Durante la cena, Martimano clavó la vista sobre los ojos de un greñudo local que, por alguna extraña razón, inmediatamente rompió a reír. Martimano empezó a reírse también, Shaggy le parecía un tipo estupendo y divertidísimo.
—Somos tú y yo, hermano —dijo Shaggy—. ¿Me sigues? Tú y yo. Si te hace falta una mula, yo soy tu hombre.
—A ver, a ver, para el carro —se interpuso Fisher—. ¿Estás seguro de que eres lo suficientemente rápido como para seguir a estos tipos?
—No es que me estés haciendo precisamente un favor —se encogió de hombros Shaggy—. ¿Quién más está en la lista de espera?
—Ok —dijo Fisher—. Bien, entonces.
Y justo como había prometido, Shaggy estaba gritando y agitando los brazos en la estación de socorro a la mañana siguiente cuando Juan y Martimano llegaron a la media vuelta de la milla cincuenta. Dieron un largo y refrescante trago de agua, y tomaron un puñado de pinole y unos delgados burritos, cortesía de Kitty Williams. Fisher también había conseguido enganchar a otro asistente, un ultramaratonista de élite venido de San Diego, que llevaba un buen tiempo estudiando las tradiciones tarahumara. Los cuatro corredores intercambiaron saludos tarahumara —ese suave toque con la punta de los dedos— y se dirigieron hacia Hope Pass. Ya le habían perdido la pista a Ann.
—Ensillemos los caballos, muchacho —dijo Shaggy—. Vamos a dar caza a la bruja.
Juan y Martimano casi no entendían nada de lo que el tipo decía, pero esto lo entendieron bien: Shaggy estaba llamando a Ann «bruja». Lo observaron con atención para saber si lo decía en serio, concluyeron que no y empezaron a reír. Este tipo iba a ser una fiesta.
—Sí, es una bruja, pero no importa —continuó Shaggy—. Nosotros tenemos un mojo[10] más fuerte. ¿Saben lo que es eso? ¿Mojo? ¿No? No importa. Vamos a cazar a esa bruja como a un venado. Sí, como a un venado. ¿Me siguen? Vamos a cazar a la bruja como a un venado. Poco a poco.
Pero la bruja no aminoraba el paso. Para cuando alcanzó la cumbre de Hope Pass por segunda vez, Ann había aumentado su ventaja de cuatro a siete minutos. «¡Yo estaba llegando a la cima de Hope Pass y me pasó volando en la otra dirección, brrrrrooooooooooooom!», dijo después un corredor llamado Glen Vaassen a Runner’s World. «Iba a velocidad de crucero».
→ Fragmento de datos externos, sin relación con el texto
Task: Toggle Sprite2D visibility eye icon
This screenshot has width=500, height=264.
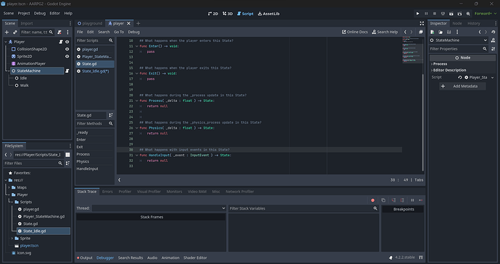Action: coord(67,56)
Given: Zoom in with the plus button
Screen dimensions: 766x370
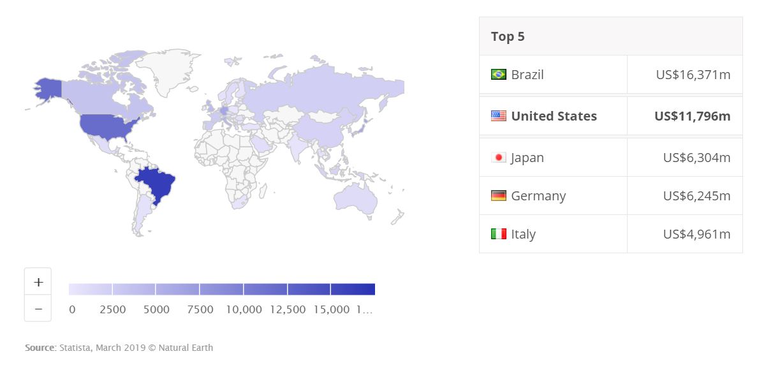Looking at the screenshot, I should 38,281.
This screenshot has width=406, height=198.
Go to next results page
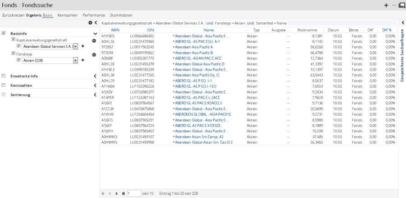(116, 193)
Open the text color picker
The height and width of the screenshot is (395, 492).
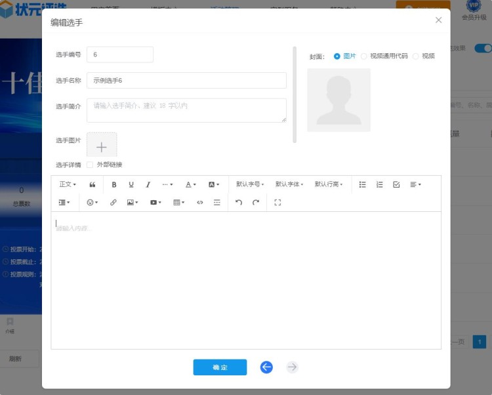click(x=190, y=185)
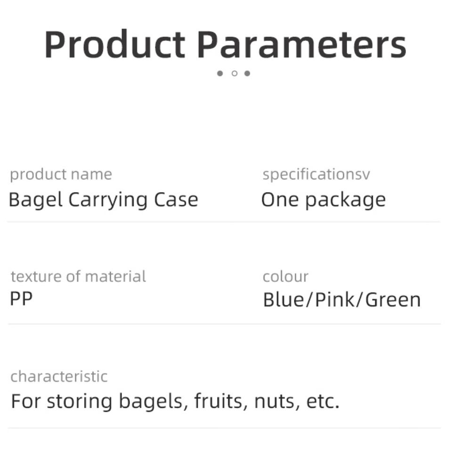Viewport: 452px width, 452px height.
Task: Click the Pink colour option text
Action: (334, 299)
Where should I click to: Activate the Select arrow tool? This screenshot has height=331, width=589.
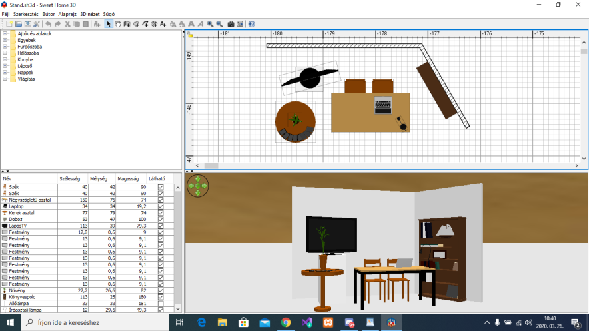coord(109,24)
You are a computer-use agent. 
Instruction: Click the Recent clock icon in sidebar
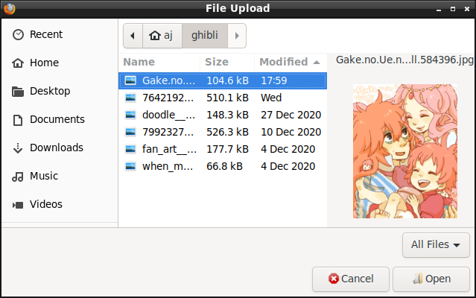18,35
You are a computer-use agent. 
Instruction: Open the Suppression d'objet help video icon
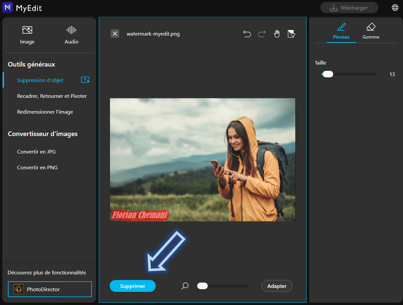coord(85,80)
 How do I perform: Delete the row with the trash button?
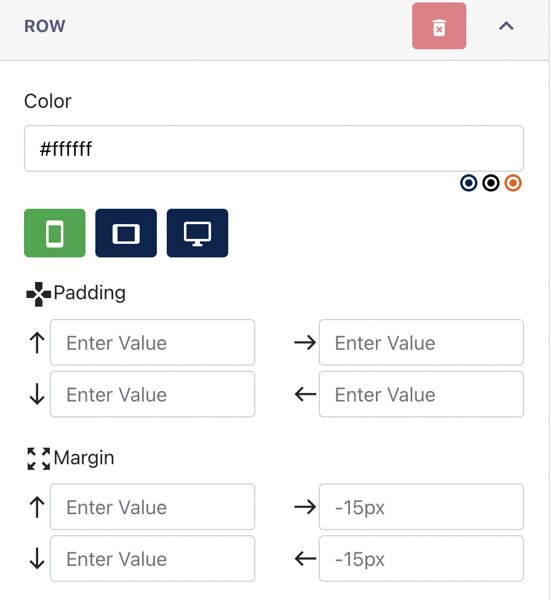tap(439, 26)
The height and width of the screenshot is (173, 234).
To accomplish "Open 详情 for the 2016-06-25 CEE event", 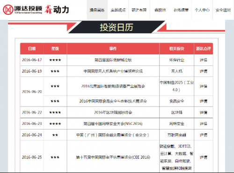I will pos(204,157).
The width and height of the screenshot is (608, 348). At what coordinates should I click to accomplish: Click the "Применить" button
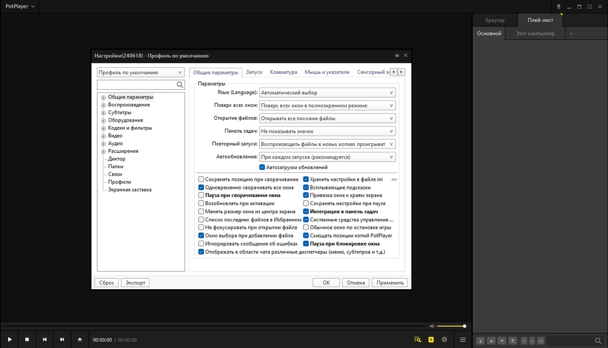point(390,283)
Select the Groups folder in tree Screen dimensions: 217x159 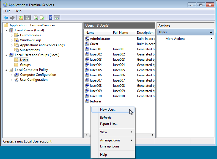point(25,65)
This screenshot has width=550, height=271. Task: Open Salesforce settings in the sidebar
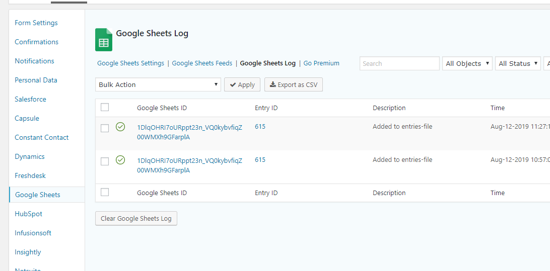click(x=31, y=99)
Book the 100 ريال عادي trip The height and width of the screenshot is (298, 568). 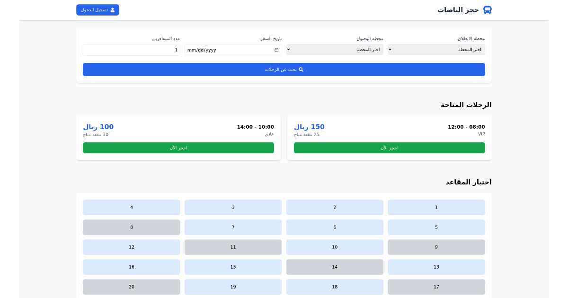(178, 148)
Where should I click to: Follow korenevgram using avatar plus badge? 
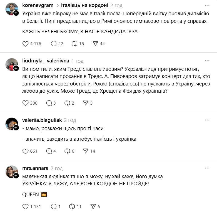coord(16,13)
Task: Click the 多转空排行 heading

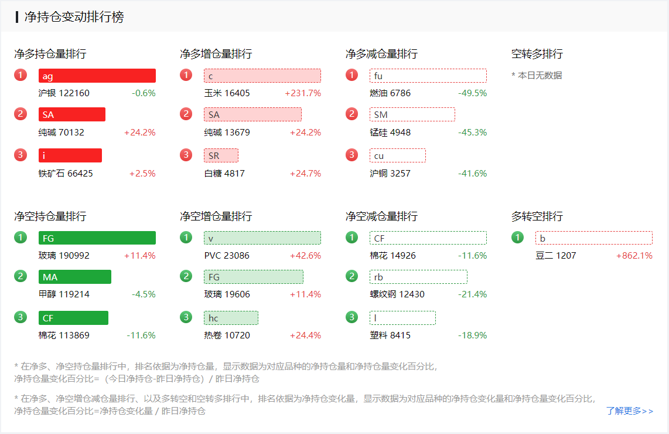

Prosiguió su marcha en zigzag hasta el pie de la montaña y volvió a internarse en el río Arkansas, luchando para que la corriente, que le llegaba a la cintura, no la arrastrara. Eran las 14:31, cuando ella y Carl llegaron por segunda vez a la estación de bomberos de Twin Lakes, en la milla sesenta. Ann se registró, consiguió la autorización médica y avanzó con dificultad por la cuesta de tierra que conducía al comienzo del sendero. Para cuando llegaron los tarahumaras y Shaggy, Ann iba doce minutos por delante.
Al mismo tiempo, Ken Chlouber llegaba a la estación de Twin Lakes, justo cuando Juan y Martimano salían de vuelta a su camino de regreso. Todo el mundo en la estación estaba entusiasmado con el ritmo de récord y la creciente distancia que tomaba Ann, pero cuando Ken vio a Juan y Martimano salir de la estación, otra cosa le llamó la atención: cuando agarraron la cuesta de tierra, iban riéndose. «Todos los demás suben esa cuesta andando —pensó Chlouber, mientras Juan y Martimano revoloteaban cuesta arriba como niños jugando en una pila de hojas secas—. Todos los demás. Y con casi toda seguridad no lo hacen riéndose».